Records from a data source:
(begin)

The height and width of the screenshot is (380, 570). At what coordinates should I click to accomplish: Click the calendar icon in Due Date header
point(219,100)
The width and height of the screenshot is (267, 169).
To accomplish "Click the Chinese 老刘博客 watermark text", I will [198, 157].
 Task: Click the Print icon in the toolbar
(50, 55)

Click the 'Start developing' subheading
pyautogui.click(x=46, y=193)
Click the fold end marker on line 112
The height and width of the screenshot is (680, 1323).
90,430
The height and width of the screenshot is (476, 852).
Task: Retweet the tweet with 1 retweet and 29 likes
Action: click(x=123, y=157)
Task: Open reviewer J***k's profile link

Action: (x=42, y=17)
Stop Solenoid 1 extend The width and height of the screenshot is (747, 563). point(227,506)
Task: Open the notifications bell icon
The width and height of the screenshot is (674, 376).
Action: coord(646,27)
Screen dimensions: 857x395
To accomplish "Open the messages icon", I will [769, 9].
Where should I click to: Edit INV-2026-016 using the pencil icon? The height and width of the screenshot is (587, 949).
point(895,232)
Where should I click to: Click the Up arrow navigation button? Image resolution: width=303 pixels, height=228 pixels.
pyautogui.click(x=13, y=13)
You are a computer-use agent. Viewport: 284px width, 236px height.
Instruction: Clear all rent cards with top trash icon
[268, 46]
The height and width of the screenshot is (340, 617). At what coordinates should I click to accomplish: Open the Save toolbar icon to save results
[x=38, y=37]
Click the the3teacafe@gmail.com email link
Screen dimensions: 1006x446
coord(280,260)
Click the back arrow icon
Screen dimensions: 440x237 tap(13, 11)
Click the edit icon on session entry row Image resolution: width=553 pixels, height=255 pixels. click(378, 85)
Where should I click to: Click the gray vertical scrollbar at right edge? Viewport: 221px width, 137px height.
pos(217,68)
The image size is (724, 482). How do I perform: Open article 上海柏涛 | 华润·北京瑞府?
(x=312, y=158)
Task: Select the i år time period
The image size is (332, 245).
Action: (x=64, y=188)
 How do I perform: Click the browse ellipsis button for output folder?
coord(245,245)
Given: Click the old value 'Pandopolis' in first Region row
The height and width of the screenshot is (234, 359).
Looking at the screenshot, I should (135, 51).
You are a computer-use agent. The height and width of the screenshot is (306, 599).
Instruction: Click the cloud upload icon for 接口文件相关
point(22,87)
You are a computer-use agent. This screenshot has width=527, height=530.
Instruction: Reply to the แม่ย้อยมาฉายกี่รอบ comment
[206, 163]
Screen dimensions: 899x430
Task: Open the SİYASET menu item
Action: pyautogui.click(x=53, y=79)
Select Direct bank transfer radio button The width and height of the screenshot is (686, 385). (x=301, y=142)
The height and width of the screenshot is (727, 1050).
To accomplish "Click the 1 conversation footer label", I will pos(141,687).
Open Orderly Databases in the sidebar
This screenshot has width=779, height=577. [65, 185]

(end)

» **SET TASK**
Recast everything from the line containing "Task: Select the i år time period" down to the line containing "point(22,87)", both included, as a JSON list of strings with one string per line and blank lines omitted.

» **RESPONSE FOR THIS EXERCISE**
[
  "Task: Select the i år time period",
  "The image size is (332, 245).",
  "Action: (x=64, y=188)",
  " How do I perform: Click the browse ellipsis button for output folder?",
  "coord(245,245)",
  "Given: Click the old value 'Pandopolis' in first Region row",
  "The height and width of the screenshot is (234, 359).",
  "Looking at the screenshot, I should (135, 51).",
  "You are a computer-use agent. The height and width of the screenshot is (306, 599).",
  "Instruction: Click the cloud upload icon for 接口文件相关",
  "point(22,87)"
]